──────── Фрагмент страницы ────────

Однако следует помнить, что Б‑г не сразу одобрил Моше. Он ждал и лишь по прошествии сорока дней повелел: «Вырежи себе две скрижали из камня — такие же, как первые» (Шмот, 34:1; Дварим, 10:2). Раши, давая свою интерпретацию, указывает, что слова Г‑спода, обращенные к Моше, стали словами прославления не раньше, чем пришел черед главы «Браха», смерти Моше, то есть лишь сорок лет спустя. Отсюда предполагается, что вся доблесть и праведность, которые явил Моше, разбив скрижали, открылись только в конце его жизни.

Объяснение тому ниже. Талмуд (Авода зара, 4б; Раши к данному фрагменту) говорит, что «израильтяне затем лишь сотворили золотого тельца, чтобы представить веское доказательство вернувшимся и раскаявшимся». Г‑сподь допустил народ Израиля впасть в соблазн и сделать золотого тельца только затем, чтобы Израиль изо всех сил покаялся — то было беспрецедентное раскаяние, которое вывело евреев на иной духовный уровень, намного выше того, что был достигнут ими до этого прегрешения (ср. Рамбам, Законы тшувы, 7:4).

Тем самым разбивание первых скрижалей, спровоцированное поклонением золотому тельцу, подготовило возможность дарования вторых скрижалей, прославленных более, нежели первые (Шмот раба, гл. 46). Они были вечным напоминанием о силе раскаяния, которое не просто стирает грех прошлого, но выводит на новые духовные высоты.

────────

◆ Задание 1 ◆
Сократите абзац фрагмента страницы, начинающийся словами «Объяснение тому ниже», сохранив его основные факты.
◆ Задание 2 ◆
Замените «напоминанием» на «свидетельством» в отрывке фрагмента страницы между «Тем самым разбивание» и «на новые духовные высоты.» включительно и приведите получившийся отрывок.

──────── Исходные данные ────────

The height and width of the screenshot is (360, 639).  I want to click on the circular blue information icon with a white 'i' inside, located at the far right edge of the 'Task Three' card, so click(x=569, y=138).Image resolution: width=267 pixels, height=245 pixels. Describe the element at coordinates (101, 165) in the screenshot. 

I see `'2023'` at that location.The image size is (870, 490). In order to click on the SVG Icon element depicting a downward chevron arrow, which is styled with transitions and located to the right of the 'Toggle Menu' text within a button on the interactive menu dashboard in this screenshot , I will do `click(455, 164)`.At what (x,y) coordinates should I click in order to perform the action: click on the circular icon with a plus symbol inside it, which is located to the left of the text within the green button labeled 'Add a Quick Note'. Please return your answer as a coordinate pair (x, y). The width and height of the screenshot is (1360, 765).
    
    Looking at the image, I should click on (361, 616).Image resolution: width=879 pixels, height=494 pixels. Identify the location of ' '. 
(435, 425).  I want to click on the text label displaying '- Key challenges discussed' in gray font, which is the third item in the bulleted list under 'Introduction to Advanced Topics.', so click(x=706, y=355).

────────

◆ Правильный ответ 1 ◆
Согласно Талмуду (Авода зара, 4б; Раши к данному фрагменту), израильтяне сотворили золотого тельца лишь для того, чтобы «представить веское доказательство вернувшимся и раскаявшимся». Г‑сподь допустил этот соблазн, чтобы Израиль покаялся изо всех сил. Это беспрецедентное раскаяние подняло евреев на духовный уровень намного выше прежнего (ср. Рамбам, Законы тшувы, 7:4).

◆ Правильный ответ 2 ◆
Тем самым разбивание первых скрижалей, спровоцированное поклонением золотому тельцу, подготовило возможность дарования вторых скрижалей, прославленных более, нежели первые (Шмот раба, гл. 46). Они были вечным свидетельством о силе раскаяния, которое не просто стирает грех прошлого, но выводит на новые духовные высоты.